Faworytem półfinałowego pojedynku Cucine Lube Banca Marche Macerata – Casa Modena jest zespół Bartosza Kurka, który w tym sezonie ja do tej pory zawodzi (odpadł w I rundzie play-off Ligi Mistrzów i przegrał półfinał Pucharu Włoch). - Niby sezon w naszym wykonaniu jest bardzo dobry. Gramy siatkówkę na najwyższym poziomie ale te mecze, które trzeba, gdzieś wygrać tak jak np. w Pucharze Włoch z Perugią minimalnie, czy tak jak w Piacenzie zdecydowanie przegrywamy.
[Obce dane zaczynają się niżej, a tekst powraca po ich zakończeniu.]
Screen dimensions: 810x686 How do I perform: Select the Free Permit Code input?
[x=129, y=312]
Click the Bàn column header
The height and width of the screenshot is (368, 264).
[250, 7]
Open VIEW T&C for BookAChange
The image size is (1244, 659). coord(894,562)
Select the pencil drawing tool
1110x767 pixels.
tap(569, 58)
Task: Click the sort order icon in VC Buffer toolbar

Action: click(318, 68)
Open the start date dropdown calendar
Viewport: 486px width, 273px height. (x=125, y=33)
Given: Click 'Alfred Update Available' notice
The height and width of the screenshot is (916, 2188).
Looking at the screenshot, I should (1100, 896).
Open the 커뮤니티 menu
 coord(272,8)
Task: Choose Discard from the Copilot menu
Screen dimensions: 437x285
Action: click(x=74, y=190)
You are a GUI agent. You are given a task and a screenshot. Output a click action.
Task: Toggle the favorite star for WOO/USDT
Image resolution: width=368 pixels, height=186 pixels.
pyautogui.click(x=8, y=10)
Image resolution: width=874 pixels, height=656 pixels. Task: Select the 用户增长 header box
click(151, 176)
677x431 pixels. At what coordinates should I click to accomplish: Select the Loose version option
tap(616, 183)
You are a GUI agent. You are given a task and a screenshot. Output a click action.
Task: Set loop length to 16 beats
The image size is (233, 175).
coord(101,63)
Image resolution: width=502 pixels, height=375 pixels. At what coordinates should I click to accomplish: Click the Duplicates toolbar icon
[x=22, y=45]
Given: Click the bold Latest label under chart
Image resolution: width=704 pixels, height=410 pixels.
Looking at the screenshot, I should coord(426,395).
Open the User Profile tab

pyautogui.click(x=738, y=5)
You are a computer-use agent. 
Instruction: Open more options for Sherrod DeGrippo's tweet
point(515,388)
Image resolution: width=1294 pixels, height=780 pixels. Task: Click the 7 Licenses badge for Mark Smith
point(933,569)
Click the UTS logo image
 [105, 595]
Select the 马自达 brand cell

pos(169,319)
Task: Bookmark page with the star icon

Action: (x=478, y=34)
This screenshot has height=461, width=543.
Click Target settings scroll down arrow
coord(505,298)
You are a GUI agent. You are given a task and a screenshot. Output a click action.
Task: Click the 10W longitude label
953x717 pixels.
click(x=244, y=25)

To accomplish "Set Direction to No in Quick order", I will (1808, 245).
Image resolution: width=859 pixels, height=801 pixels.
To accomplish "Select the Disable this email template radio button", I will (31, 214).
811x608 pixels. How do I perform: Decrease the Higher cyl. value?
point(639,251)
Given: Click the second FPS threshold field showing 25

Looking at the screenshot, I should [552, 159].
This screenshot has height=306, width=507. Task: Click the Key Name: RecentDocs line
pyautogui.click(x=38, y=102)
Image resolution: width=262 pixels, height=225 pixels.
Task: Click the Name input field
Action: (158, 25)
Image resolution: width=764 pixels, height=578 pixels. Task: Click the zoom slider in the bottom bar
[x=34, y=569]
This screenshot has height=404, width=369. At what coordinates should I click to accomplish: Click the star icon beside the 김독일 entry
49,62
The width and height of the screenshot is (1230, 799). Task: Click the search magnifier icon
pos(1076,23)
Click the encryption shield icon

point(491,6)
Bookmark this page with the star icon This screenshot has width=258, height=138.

Przed nami najważniejszy cel czyli mistrzostwo. Już można jednak powiedzieć, że albo musimy ciężej pracować, albo musimy być bardziej skoncentrowani. Coś musimy zmienić bo te najważniejsze mecze nam nie wychodzą – stwierdza Bartosz Kurek. W drugiej parze półfinałowej Copra Elior Piacenza zagra z Sir Safety Perugia.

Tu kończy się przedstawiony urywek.